Records from a data collection
━━━━━━━━━━
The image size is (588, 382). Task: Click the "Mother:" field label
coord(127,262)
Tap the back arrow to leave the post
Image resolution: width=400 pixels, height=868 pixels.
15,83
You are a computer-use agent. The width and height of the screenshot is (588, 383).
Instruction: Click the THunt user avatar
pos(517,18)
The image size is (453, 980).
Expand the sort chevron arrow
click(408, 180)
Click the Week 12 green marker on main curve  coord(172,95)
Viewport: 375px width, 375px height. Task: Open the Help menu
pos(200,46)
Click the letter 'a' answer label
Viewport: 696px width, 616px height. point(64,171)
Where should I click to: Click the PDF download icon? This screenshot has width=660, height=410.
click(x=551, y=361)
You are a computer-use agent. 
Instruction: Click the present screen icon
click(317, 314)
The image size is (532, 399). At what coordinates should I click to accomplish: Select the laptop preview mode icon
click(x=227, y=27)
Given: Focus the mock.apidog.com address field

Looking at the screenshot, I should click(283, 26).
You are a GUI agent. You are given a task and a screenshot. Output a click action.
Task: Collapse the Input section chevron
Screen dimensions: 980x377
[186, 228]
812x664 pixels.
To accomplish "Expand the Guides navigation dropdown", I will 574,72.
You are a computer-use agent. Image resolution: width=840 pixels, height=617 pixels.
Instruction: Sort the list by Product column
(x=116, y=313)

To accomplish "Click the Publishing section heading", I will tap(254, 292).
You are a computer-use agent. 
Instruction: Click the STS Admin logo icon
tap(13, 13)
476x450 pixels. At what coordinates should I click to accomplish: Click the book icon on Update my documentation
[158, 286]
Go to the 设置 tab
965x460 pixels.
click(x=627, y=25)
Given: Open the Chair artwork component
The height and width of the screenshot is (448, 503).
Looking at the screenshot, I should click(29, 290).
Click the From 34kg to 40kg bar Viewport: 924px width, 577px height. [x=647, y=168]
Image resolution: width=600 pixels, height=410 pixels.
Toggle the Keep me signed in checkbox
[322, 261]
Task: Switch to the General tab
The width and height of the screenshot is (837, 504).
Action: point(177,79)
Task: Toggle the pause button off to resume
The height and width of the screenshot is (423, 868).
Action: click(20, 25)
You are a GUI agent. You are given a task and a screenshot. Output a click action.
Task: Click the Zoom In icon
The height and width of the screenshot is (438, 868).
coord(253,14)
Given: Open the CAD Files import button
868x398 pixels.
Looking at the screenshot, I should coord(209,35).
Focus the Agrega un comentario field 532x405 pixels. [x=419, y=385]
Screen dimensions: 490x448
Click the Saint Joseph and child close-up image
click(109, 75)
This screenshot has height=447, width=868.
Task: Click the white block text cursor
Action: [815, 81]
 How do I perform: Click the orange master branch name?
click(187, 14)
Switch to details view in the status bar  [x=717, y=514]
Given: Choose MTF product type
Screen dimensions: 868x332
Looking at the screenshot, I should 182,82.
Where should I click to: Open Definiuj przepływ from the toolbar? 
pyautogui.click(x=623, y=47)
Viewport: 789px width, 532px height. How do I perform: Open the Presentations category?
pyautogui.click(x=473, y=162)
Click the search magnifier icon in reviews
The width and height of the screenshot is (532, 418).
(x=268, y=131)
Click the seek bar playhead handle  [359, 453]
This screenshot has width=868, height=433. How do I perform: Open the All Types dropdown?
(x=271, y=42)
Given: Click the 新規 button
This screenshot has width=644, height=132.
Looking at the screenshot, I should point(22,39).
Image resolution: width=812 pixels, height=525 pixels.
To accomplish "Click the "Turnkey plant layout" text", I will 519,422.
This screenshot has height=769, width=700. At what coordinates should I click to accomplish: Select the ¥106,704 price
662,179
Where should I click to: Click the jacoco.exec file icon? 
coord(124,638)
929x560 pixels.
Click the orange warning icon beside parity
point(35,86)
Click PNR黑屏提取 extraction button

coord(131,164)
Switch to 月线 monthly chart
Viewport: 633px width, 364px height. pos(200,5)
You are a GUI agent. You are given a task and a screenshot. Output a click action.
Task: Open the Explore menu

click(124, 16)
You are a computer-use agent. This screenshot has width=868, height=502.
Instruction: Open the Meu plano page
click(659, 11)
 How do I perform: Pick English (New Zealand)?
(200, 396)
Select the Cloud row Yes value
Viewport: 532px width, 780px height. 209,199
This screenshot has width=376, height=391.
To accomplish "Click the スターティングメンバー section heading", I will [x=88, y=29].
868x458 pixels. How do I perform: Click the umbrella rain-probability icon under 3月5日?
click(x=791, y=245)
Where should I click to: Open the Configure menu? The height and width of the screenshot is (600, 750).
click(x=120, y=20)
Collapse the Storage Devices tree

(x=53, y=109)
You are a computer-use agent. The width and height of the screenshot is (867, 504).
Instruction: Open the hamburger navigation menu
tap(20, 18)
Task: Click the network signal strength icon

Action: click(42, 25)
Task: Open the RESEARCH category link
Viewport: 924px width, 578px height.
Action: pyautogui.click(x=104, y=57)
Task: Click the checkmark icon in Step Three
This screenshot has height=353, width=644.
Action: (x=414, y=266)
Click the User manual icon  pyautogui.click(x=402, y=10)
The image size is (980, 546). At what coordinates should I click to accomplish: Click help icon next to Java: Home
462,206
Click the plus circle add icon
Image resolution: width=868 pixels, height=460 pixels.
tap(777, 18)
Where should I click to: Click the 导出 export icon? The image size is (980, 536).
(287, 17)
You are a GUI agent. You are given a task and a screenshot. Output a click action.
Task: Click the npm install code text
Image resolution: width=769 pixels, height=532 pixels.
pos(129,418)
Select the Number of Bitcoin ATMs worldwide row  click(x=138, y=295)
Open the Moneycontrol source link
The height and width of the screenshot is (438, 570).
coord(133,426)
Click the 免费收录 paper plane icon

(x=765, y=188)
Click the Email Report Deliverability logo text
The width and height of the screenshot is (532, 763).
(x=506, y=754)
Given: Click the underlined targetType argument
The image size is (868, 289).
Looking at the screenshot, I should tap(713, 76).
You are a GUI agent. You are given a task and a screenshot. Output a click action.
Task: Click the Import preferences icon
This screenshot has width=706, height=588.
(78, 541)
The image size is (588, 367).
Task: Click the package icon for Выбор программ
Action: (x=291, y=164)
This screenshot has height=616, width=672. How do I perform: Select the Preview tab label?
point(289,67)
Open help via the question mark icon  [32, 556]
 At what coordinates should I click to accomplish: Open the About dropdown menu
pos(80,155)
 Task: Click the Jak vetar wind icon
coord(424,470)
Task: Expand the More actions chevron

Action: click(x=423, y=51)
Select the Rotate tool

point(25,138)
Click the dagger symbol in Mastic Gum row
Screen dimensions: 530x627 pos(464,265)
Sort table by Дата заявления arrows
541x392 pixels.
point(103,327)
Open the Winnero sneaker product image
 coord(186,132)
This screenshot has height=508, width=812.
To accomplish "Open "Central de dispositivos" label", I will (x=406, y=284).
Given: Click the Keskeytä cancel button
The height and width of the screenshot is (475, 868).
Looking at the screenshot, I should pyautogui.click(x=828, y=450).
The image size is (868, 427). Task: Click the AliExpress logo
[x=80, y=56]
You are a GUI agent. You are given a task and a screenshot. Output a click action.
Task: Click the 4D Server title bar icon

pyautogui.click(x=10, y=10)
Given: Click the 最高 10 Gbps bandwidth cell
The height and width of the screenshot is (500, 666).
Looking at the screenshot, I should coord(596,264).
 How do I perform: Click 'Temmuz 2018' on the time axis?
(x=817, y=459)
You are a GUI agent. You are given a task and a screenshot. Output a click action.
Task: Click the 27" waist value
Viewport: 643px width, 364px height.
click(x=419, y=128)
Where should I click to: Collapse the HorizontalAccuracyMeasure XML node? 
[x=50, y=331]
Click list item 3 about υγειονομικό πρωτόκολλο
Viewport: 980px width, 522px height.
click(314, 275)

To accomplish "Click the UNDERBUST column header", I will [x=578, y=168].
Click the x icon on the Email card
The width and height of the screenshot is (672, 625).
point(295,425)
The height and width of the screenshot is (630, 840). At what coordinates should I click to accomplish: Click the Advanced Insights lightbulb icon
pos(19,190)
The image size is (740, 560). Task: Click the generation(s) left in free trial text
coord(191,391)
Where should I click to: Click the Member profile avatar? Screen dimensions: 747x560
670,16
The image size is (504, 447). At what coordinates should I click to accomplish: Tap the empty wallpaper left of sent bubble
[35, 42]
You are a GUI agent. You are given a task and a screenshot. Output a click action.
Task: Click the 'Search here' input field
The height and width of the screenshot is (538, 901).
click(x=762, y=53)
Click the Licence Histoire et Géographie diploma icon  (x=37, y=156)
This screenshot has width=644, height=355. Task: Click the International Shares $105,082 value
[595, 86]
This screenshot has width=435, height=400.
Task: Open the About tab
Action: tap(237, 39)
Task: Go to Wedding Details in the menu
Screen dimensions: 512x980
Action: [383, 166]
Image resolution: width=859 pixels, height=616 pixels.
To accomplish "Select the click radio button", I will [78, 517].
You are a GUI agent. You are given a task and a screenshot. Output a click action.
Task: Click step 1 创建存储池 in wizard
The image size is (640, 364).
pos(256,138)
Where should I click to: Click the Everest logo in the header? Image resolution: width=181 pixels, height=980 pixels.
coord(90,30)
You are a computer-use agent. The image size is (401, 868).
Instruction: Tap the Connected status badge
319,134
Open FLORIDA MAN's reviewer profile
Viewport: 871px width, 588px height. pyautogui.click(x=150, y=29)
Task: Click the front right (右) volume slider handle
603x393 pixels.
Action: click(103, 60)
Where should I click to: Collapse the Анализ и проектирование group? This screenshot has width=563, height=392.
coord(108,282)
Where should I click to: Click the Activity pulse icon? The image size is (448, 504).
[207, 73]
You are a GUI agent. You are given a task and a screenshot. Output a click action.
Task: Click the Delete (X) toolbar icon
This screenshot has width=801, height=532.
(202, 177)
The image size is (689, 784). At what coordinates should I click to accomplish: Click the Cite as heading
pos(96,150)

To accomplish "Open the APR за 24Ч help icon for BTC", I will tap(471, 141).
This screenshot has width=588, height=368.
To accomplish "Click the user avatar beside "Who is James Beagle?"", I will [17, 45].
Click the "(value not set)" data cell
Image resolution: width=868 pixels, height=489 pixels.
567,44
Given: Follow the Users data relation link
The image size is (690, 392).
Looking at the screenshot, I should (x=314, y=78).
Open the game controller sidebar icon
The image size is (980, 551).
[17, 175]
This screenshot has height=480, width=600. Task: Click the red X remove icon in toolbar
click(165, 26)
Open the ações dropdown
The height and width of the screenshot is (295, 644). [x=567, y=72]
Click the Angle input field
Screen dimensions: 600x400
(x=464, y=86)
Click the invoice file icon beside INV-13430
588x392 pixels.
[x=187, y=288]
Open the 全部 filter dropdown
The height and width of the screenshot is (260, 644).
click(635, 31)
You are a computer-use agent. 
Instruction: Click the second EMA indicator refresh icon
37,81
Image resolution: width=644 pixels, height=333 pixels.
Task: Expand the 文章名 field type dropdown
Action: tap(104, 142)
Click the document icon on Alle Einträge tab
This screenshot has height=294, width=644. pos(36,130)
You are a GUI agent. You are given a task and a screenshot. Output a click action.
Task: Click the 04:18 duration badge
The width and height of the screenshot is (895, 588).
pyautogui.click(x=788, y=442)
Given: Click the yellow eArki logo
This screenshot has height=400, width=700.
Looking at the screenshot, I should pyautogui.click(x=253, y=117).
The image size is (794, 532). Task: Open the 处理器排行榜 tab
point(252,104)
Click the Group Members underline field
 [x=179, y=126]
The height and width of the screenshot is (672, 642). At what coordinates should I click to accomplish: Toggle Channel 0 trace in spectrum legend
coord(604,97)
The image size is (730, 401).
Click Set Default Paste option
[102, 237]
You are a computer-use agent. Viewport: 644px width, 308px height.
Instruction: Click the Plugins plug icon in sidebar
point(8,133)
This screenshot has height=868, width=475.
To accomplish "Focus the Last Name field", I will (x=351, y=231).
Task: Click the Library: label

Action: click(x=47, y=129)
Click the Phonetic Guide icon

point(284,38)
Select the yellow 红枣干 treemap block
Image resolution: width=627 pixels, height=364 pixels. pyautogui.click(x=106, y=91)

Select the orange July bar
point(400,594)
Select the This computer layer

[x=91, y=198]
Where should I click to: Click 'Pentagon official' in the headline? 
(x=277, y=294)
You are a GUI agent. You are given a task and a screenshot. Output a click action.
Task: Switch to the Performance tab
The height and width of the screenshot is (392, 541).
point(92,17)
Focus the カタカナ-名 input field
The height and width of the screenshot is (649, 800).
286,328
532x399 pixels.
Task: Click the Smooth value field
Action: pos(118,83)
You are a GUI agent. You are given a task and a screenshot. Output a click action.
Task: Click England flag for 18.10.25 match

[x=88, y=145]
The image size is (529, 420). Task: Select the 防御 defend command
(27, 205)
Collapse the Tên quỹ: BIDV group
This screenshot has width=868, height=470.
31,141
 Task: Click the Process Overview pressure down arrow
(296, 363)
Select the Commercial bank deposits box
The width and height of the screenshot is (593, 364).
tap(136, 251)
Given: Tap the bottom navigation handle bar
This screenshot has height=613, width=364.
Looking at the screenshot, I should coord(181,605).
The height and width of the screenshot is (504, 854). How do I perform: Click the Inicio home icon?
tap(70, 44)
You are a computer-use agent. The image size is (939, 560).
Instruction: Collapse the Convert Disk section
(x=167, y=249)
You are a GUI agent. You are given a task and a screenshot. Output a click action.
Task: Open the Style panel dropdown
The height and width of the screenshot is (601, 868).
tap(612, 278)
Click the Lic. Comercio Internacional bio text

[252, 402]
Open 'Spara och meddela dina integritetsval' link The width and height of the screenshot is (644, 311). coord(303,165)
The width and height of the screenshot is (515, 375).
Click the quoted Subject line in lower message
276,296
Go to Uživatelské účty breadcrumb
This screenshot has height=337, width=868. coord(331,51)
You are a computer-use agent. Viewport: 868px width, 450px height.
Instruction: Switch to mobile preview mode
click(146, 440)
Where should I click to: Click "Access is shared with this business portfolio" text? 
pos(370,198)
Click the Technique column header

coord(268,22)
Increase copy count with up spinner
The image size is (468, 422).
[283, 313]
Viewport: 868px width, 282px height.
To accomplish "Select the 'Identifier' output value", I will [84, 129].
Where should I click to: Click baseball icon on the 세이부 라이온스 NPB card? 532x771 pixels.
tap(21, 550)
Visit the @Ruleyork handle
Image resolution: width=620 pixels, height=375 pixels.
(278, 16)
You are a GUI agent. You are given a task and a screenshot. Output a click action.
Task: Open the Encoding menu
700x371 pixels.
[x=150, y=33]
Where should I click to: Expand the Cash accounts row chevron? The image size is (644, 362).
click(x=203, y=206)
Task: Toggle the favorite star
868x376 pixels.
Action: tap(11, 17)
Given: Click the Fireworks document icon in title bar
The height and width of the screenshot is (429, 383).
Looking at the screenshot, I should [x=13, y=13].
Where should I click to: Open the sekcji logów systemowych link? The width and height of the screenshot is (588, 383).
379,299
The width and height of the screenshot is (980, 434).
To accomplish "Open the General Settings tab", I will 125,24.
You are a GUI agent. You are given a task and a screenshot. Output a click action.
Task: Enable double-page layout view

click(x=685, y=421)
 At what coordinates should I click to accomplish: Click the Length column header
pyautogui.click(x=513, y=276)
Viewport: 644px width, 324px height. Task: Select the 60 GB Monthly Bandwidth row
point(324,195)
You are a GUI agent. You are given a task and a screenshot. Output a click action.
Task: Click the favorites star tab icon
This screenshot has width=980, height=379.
━━━━━━━━━━
What to produce :: Return, from the data above, each line in which the string "General" appears.

Result of the exercise ::
Task: Switch to the General tab
To accomplish "Open the General Settings tab", I will 125,24.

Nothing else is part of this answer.